Effects of cyclooxygenase inhibition on endothelial function in hypertensive patients treated with angiotensin-converting enzyme inhibitors

Abstract

Background: Cyclooxygenase inhibition restores endothelium-dependent vasodilatation in hypertension, but it is unknown whether it restores endothelial function in hypertensive patients treated with angiotensin- converting enzyme (ACE) inhibitors. Hypothesis: The purpose of the present study was to evaluate the effects of cyclooxygenase inhibition on endothelial function in hypertensive patients treated with ACE inhibitors. Methods: Endothelium-dependent flow-mediated dilatation (FMD) and endothelium-independent glyceryl trinitrate-induced dilatation were investigated in 10 patients treated with enalapril (ACE group), 11 patients treated with manidipine and metoprolol (non-ACE group), and 12 normotensive control subjects. After administration of 1000 mg of aspirin, FMD was investigated once again. Plasma cyclic guanosine monophosphate (cGMP) and eicosanoids were also measured during reactive hyperemia before and after aspirin administration.
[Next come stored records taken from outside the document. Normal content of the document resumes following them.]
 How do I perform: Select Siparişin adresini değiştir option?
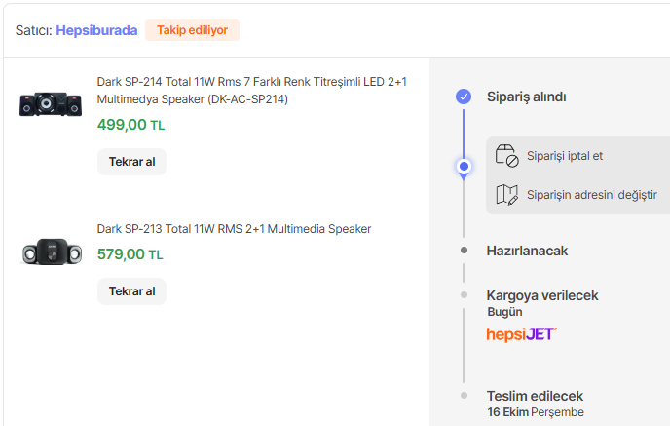pyautogui.click(x=591, y=195)
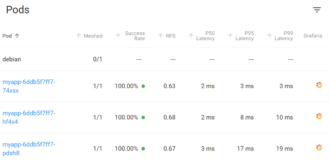Click the sort arrow next to P95 Latency
The width and height of the screenshot is (330, 163).
[230, 36]
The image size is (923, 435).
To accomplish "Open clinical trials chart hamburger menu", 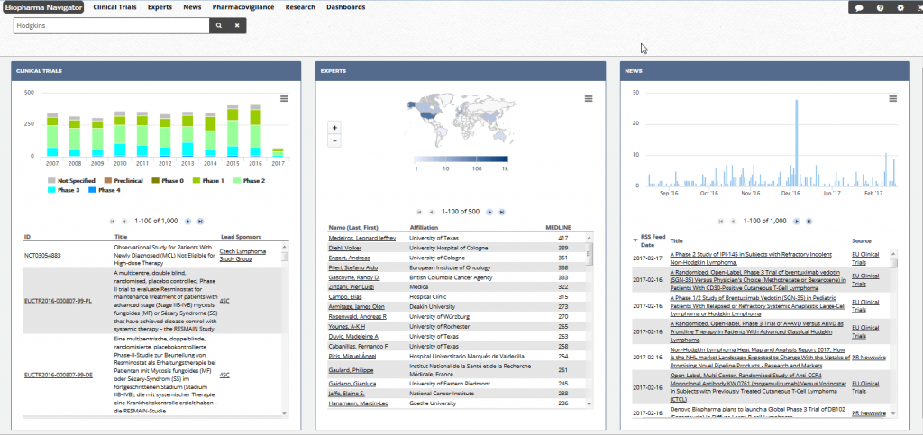I will point(284,98).
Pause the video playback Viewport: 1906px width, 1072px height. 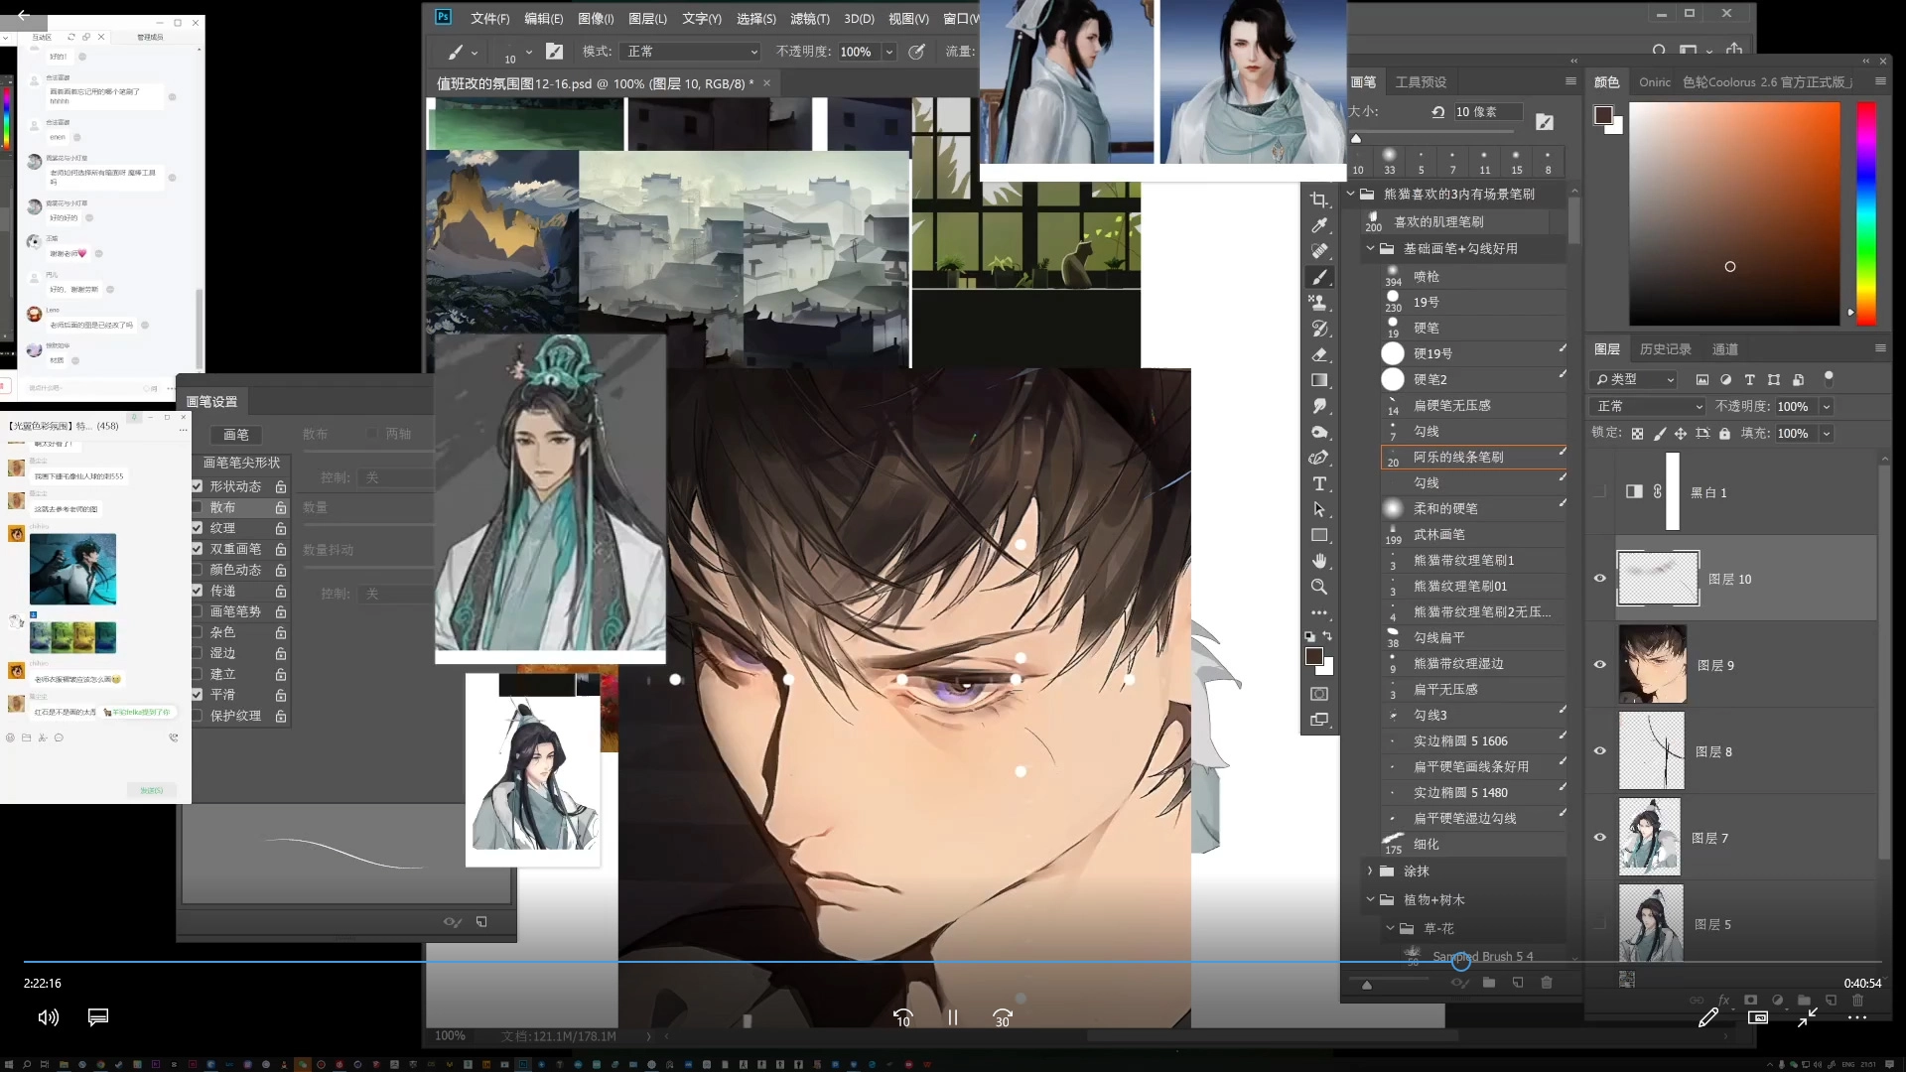click(952, 1017)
Results: Flow-mediated dilatation was more impaired in the non-ACE group than in the ACE group (8.3 ± 3.8%, 5.7 ± 1.7%, respectively, p<0.04). Glyceryl trinitrate-induced dilatation was similar in the ACE group, the non-ACE group, and in the control subjects. In the ACE group, FMD was reduced after administration of aspirin (5.3 ± 4.2%, p<0.05). The percent change in FMD after administration of aspirin correlated significantly with percent change in cGMP (r = 0.77, p<0.03; y-intercept, -62.1%, p<0.01). After aspirin administration, levels of thromboxane B2 and 6-keto- prostaglandin1α were significantly decreased compared with those before aspirin administration in all groups. Conclusions: Cyclooxygenase inhibition may reduce the beneficial effect on endothelium-dependent vasodilatation induced by ACE inhibitors. The results suggested that prostacyclin in addition to nitric oxide plays a significant role in the restoration of endothelial function in hypertensive patients treated with ACE inhibitors.